In a recent New York Times analysis, Sam Wang looked at an issue which has been grabbing headlines -- at least on political blogs -- since the 2012 elections: how Democrats, despite winning 1.4 million more votes than their GOP counterparts in U.S. House races, found themselves at a 234 to 201 disadvantage in Congress' lower chamber after Election Day.
We wrote about this at Facing South in January, noting that the mismatch between Democratic votes and Democratic representation was roughly four times greater in Southern states than in the rest of the country.
In Wang's analysis, North Carolina is singled out as an especially egregious example of the voter-to-representative disconnect. Despite Democrats garnering 51 percent of the overall U.S. House vote in the state, Democrats ended up with only four out of 13 of the seats -- something Wang said happened in only 1 percent of his random simulations, meaning it was no accident.
Florida, Texas and Virginia are also mentioned as examples of the impact districts can have on skewing the alignment between votes and politicians.
The most common explanation -- and the one singled out by Wang and myself in Facing South -- is partisan gerrymandering. That certainly was the goal of groups like the Republican State Leadership Committee, which -- as Facing South was one of the first to document in 2010 -- openly advocated the (far-from-novel) strategy of capturing state legislatures in time to control the redistricting process.
But as the debate over gerrymanding has intensified since the 2012 elections, political observers have pointed out that it may not be so simple.
For one, not all of the states with the greatest mismatches between votes and representation have been the victims of hyper-partisan gerrymandering. While the GOP-created lines clearly influenced the North Carolina outcome, for example, Republicans can't be blamed in Arkansas, where despite nearly 30 percent of voters choosing a Democrat in 2012, zero U.S. House members are Democrats.
Why? As one Facing South reader pointed out, Democrats still controlled the legislature when the maps were made after 2010. However, their majorities had greatly diminished: Going into the 2010 elections, Democrats had a combined 98-36 edge in the state senate and house; after 2010, the margin narrowed to 75-60, and Democrats were apparently unable or unwilling, to the chagrin of Democratic observers, to use this thinner majority to push through Democratic-friendly maps. (Republicans captured both chambers in the money-drenched 2012 elections.)
Another explanation is geography. As several analysts have pointed out, Democratic voters have become more concentrated in urban areas -- something definitely true of "New Majority" voters in the South. As a result, the argument goes, Democrats get naturally packed into certain districts, where they have run up big vote totals out of line with Republicans, who are more spread out.
But while it may be true that Democrats are increasingly urban, it doesn't necessarily follow that election results have to be so lopsided as a result. Looking at such classically engineered Congressional districts as North Carolina's 12th, it's clear that political mapmakers in the past have been more than willing to carve out areas that mix pieces of metro centers with rural areas.
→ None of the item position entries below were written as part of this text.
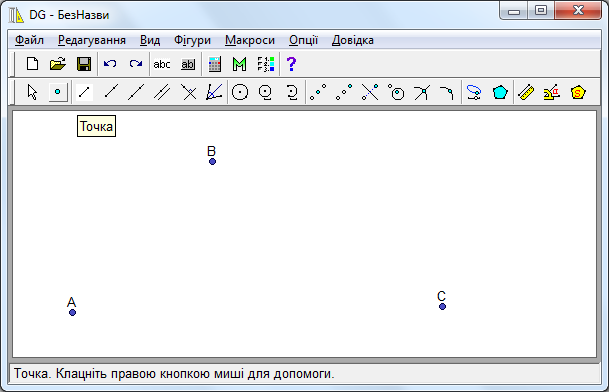Click the green M macro icon
The image size is (609, 392).
pyautogui.click(x=240, y=64)
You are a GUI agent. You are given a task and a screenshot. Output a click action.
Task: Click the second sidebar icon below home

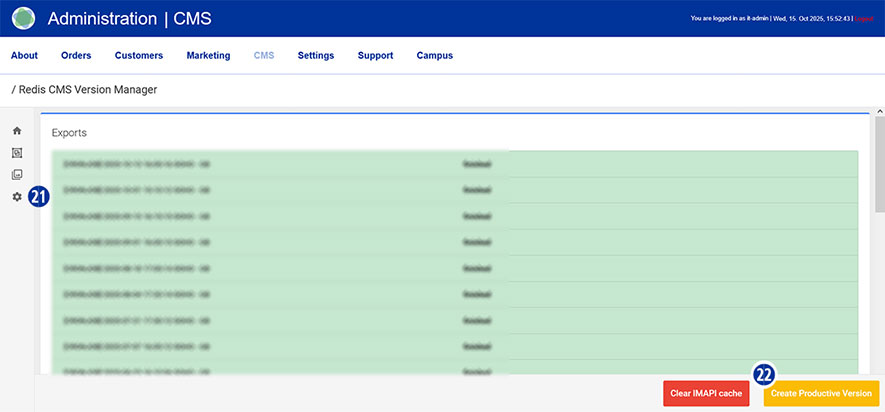pos(17,153)
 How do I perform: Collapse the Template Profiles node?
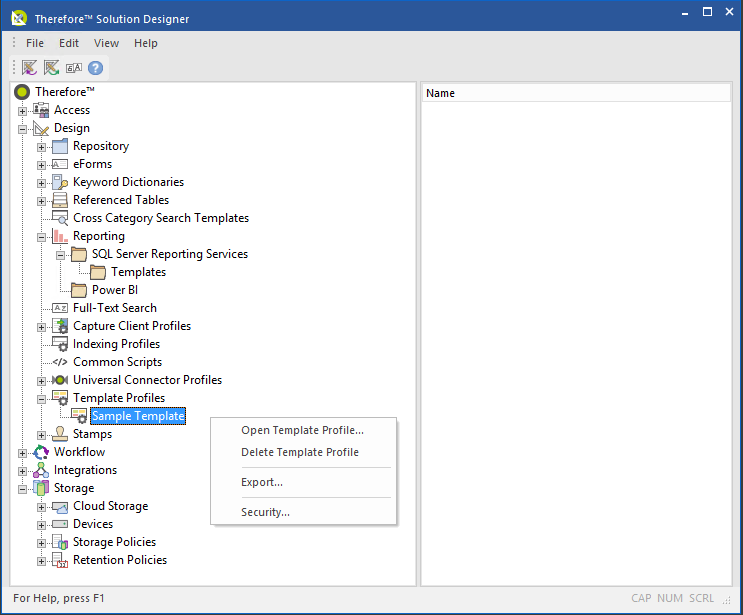[41, 398]
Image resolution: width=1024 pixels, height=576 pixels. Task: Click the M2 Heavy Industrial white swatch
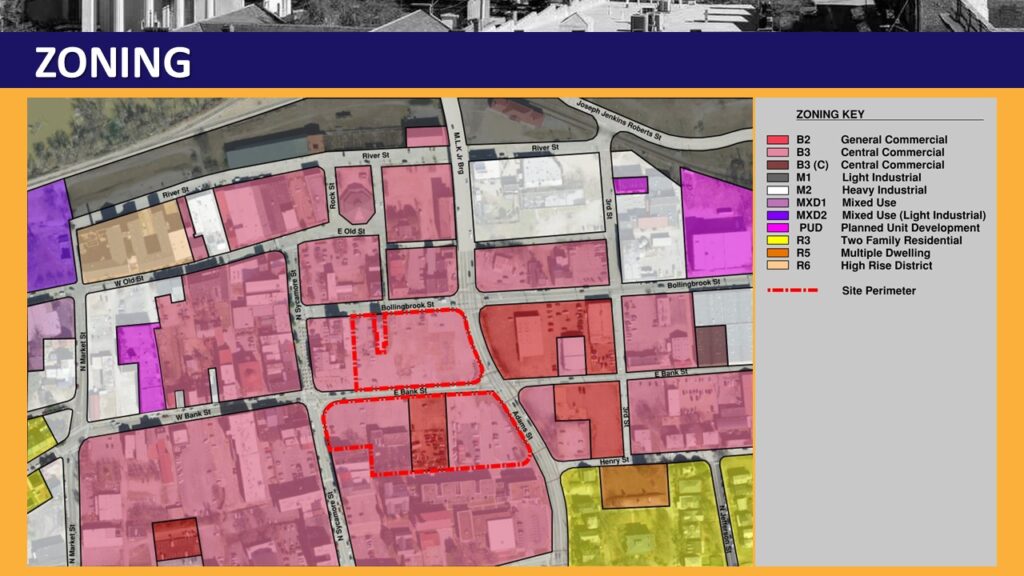coord(777,190)
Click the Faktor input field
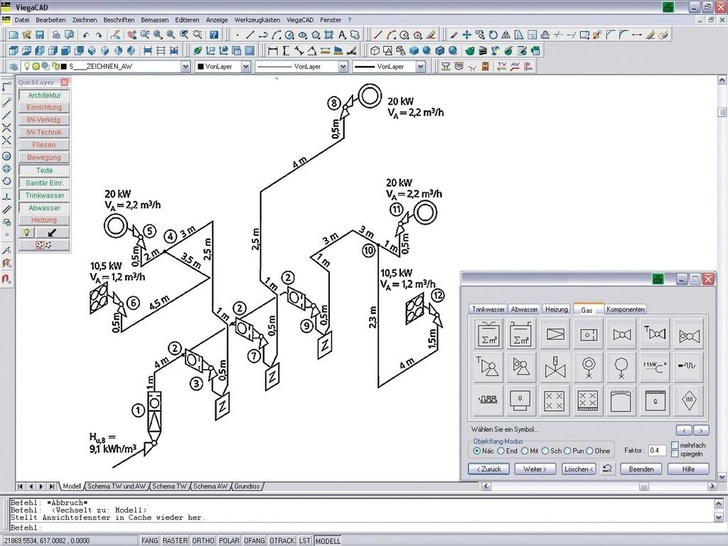This screenshot has width=728, height=546. coord(657,451)
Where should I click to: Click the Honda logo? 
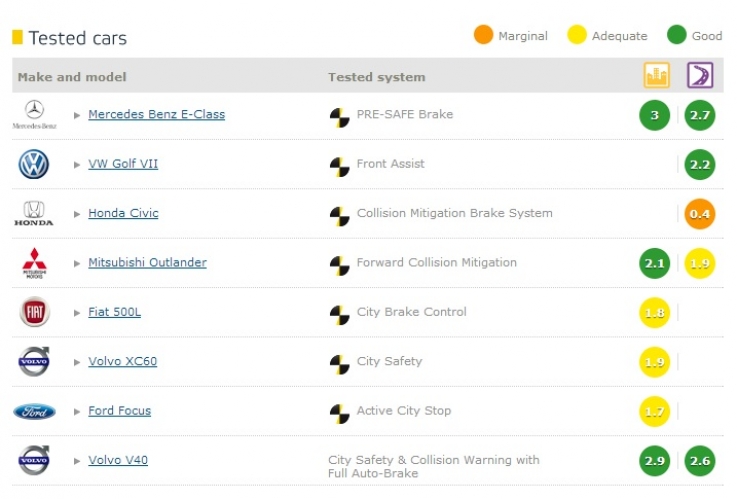pos(33,214)
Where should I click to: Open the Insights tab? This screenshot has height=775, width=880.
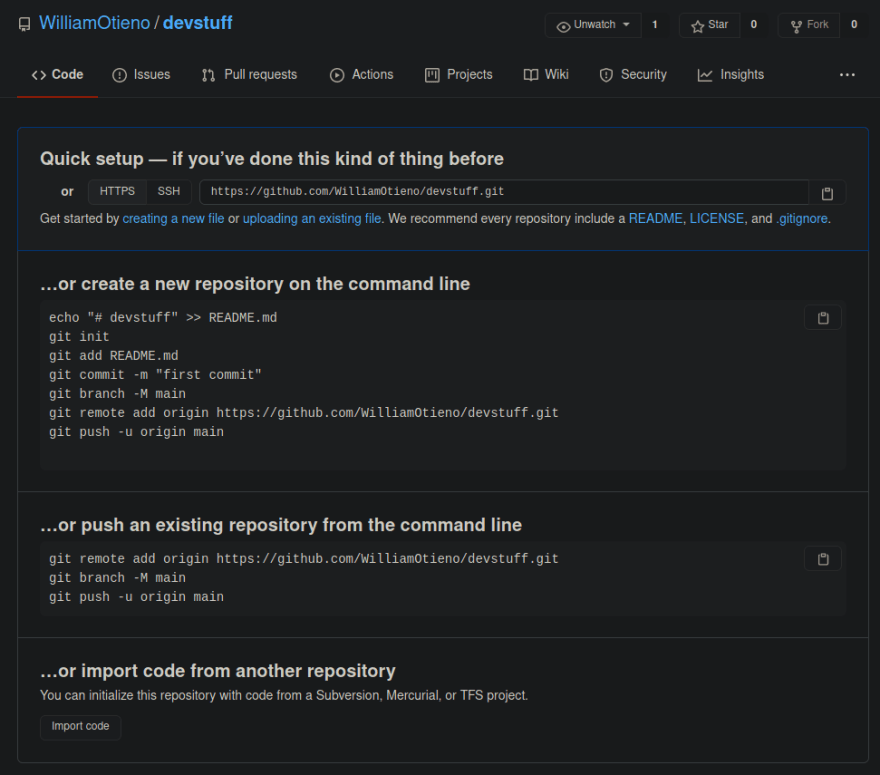(x=731, y=75)
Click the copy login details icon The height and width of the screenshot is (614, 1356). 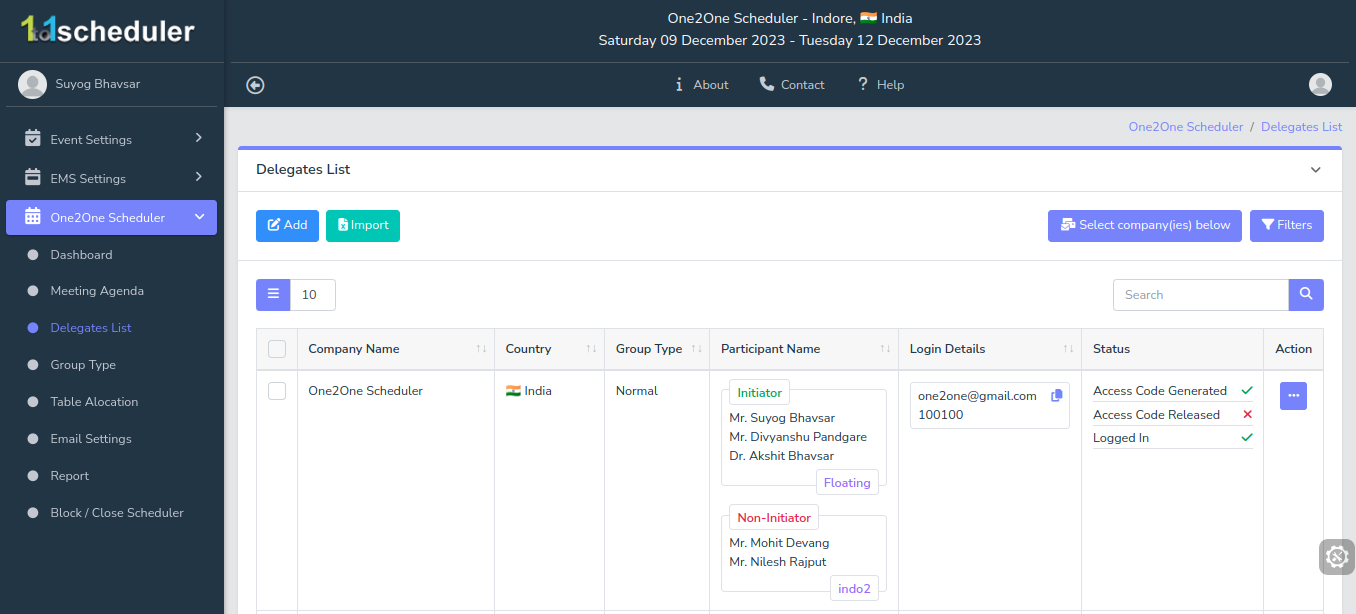[x=1057, y=396]
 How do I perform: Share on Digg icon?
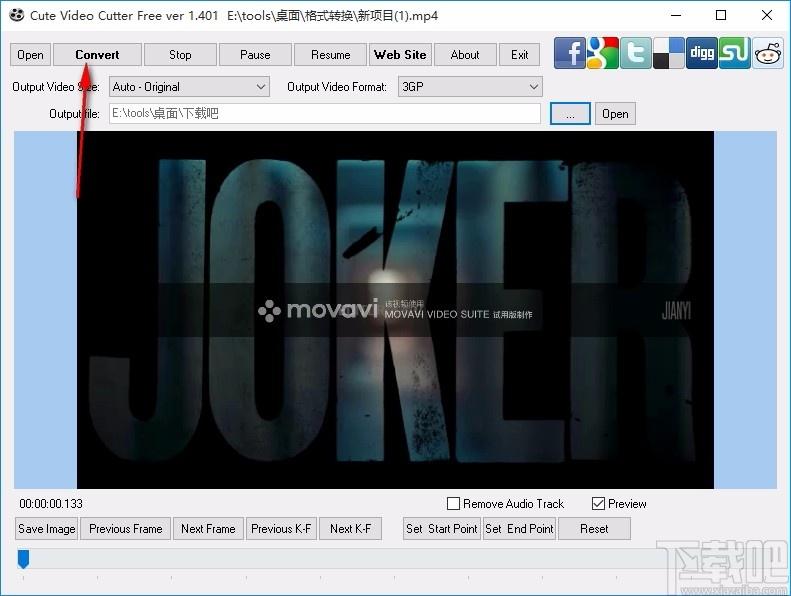(x=702, y=53)
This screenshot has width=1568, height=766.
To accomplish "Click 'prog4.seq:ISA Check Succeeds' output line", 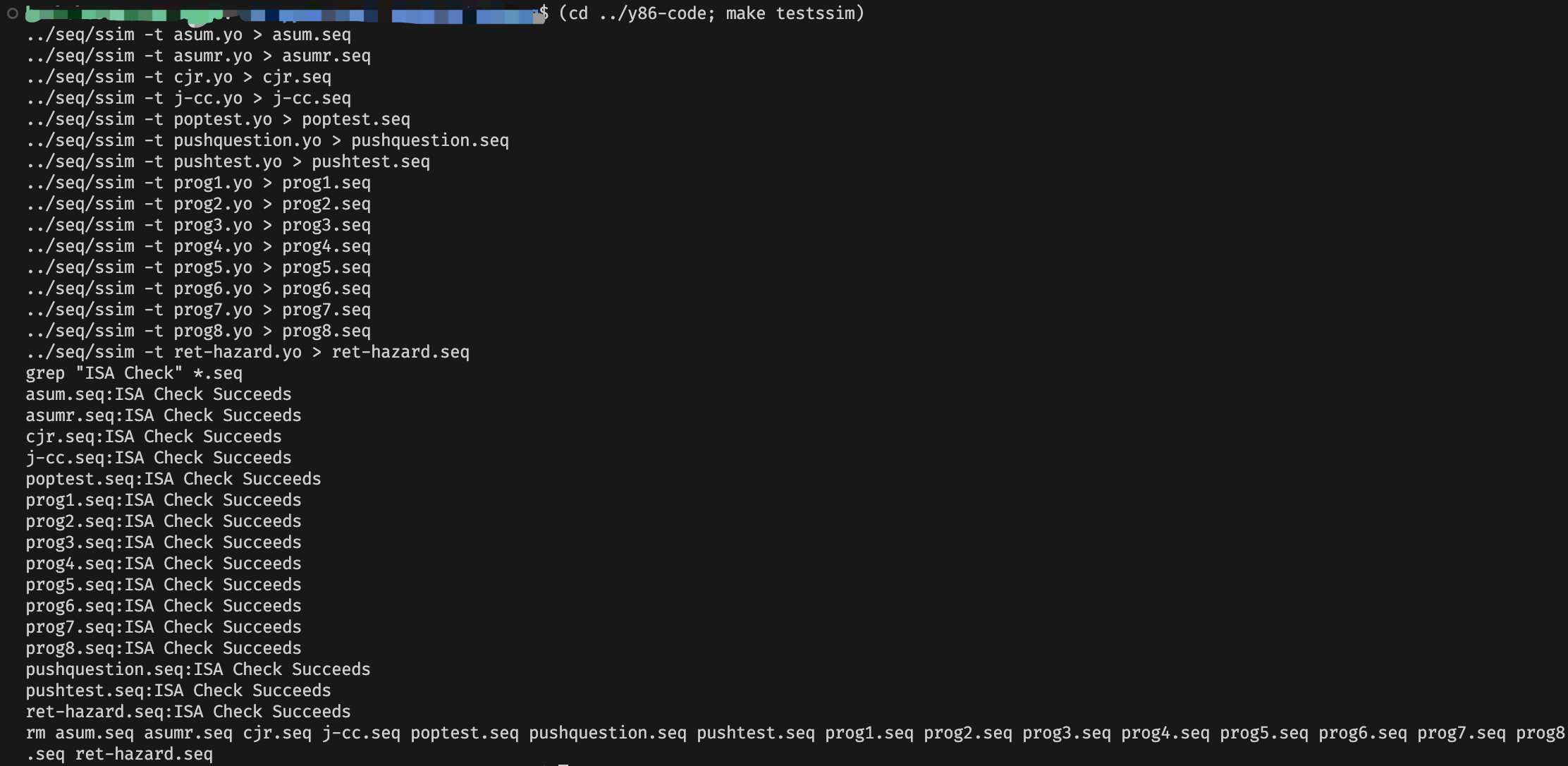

The question is whether new, nonpartisan districts could continue to include such a mix to increase competitiveness while still hewing to criteria like those outlined by Arizona's independent redistricting commission, such as compactness, "incorporation of visible geographic features," and -- crucially in the South -- compliance with the Voting Rights Act.
A widely circulated analysis by Nicholas Goedert looking at the impact of geography concluded that "states that are heavily urbanized ... are more distorted against Democrats than more rural states" -- but it also found that gerrymandering remained a crucial factor: "Republicans gained benefits across the board from controlling the redistricting process."
The range of forces at work mean that no one solution will likely solve the problem. Florida's Fair Districts initiative clearly helped level the playing field for Democrats and lessen the representation mismatch in 2012. But as groups like FairVote point out, the reality of winner-take-all elections is that there will often be big losers; they advocate alternatives like choice voting as a more long-term structural fix.
Either way, it's clear that interest in reform is growing. Given that many, if not most, in Congress have a natural investment in the status quo, it will take an upswell of public pressure to bring change. As Wang closed his analysis for the Times:
It’s up to us to take control of the process, slay the gerrymander, and put the people back in charge of what is, after all, our House.